Passage >>
____
Lacan confronts the theory of object relations defended by the ‘’Société Psychanalytique de Paris’’: Freud did not bother about the object, he cared about "the lack of the object." This lack has nothing to do with frustration.
It is a matter of a renunciation that involves the law of the Father: "...between the mother and the child, Freud introduced a third and imaginary term whose signifying role is a major one: the phallus."
In his analysis of Little Hans, Lacan states that anxiety arises when the subject is poised between the imaginary preoedipical triangle and the Oedipical quaternary: Hans' real penis makes itself felt in infantile masturbation. Anxiety arises since he can now measure the difference between that for what he is loved (his position as imaginary phallus) and what he really has to give (his insignificant real organ). The subject would have been rescued from anxiety by the castrating intervention of the real father, but the father fails to separate the child from the mother and thus Hans develops a phobia as a substitute for this intervention.
It is not Hans' separation from the mother which produces anxiety, but failure to separate from her. Castration, far from being the main source of anxiety, is what actually saves the subject from it.
We find imaginary solutions to the gap (‘’béance’’) produced by the appearance of the phallus "as that which is lacking in the mother, in the mother and the child, and between the mother and the child," because the father alone is the bearer or possessor of the phallus. Lacan establishes three modes of rapport to this object: frustration (the imaginary damage done to a real object, the penis as organ), deprivation ( the real lack or hole created by the loss of a symbolic object, the phallus as signifier), castration (the symbolic debt in the register of the law and the loss of the phallus as imaginary object).
The mother falls from "the Symbolic to the Real" while the objects, through the mediation of the phallus, fall from "the Real to the Symbolic."
The fall of the mother leads to the structuring preference for the father.
____
What to work on >>
(1) In the passage on Lacan, what does Hans develop when his father fails to separate him from his mother?
(2) List the modes of rapport to the object that Lacan establishes in the passage on Lacan.
(3) Write a continuation of the passage on Lacan, starting after its final sentence.
The material that comes next is separate from the passage on Lacan.

Stored data >>
____
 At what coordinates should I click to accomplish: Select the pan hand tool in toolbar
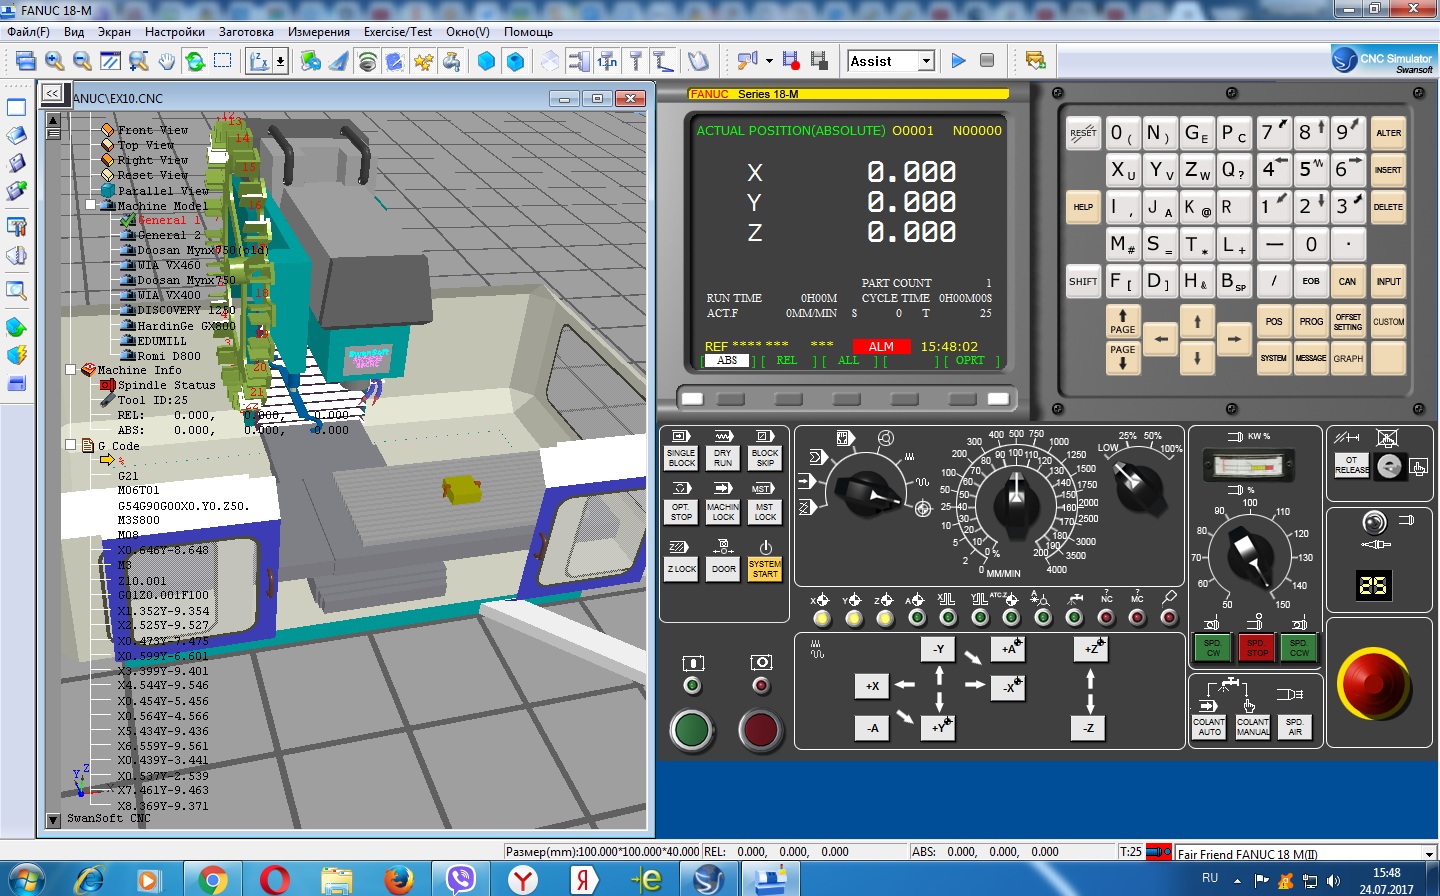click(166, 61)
____
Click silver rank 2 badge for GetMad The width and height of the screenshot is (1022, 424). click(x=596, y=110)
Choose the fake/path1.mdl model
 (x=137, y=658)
____
Expected outputs >>
(1) A phobia.

(2) Frustration, deprivation, castration

(3)
Lacan muses about the way in which "the feminine object conceives the object relation." Lacan talks of motherhood, love, a case of feminine homosexuality (Freud's 1920) in which he sees a type of relation to lack and to the father. As to the phallus and sexual difference, Lacan argues that in order to assume castration every child must renounce the possibility of being the phallus of the mother; this "rapport to the phallus is established without regard to the anatomical difference of the sexes."
The renunciation of identification with the imaginary phallus paves the way for a rapport with the symbolic phallus which is different for the sexes: the male has the symbolic phallus, i.e. "he is not without having it" - woman does not. Yet the male can only lay claim to the symbolic phallus if he assumes castration, i.e. to give up being the imaginary phallus. Further, the woman's lack of symbolic phallus is in itself a kind of possession.
The Real Phallus
Lacan uses the term penis to denote the biological organ and reserves the term phallus to denote the imaginary and symbolic functions of this organ.
However, he does not always maintain the usage.
This argues that the distinction between penis and phallus is somewhat unstable and that "the phallus concept is the site of a regression towards the biological organ" (David Macey). The penis has an important role to play in the Oedipus complex. It is via this organ that the child's sexuality is felt in masturbation.
The intrusion of the real in the imaginary preoedipical triangle transforms the triangle from something pleasurable to something which provokes anxiety.
The question posed by Oedipus is where the real phallus is located, the answer to the riddle is that it is located in the real father.
The Imaginary Phallus
In the distinction between penis and phallus, the latter refers to an imaginary object. The imaginary phallus is perceived by the child as an object of the mother's desire, as that which she desire ahead of the child, thus the child seeks to identify with this object. The Oedipus and the castration complex imply the renunciation of the attempt to be the imaginary phallus.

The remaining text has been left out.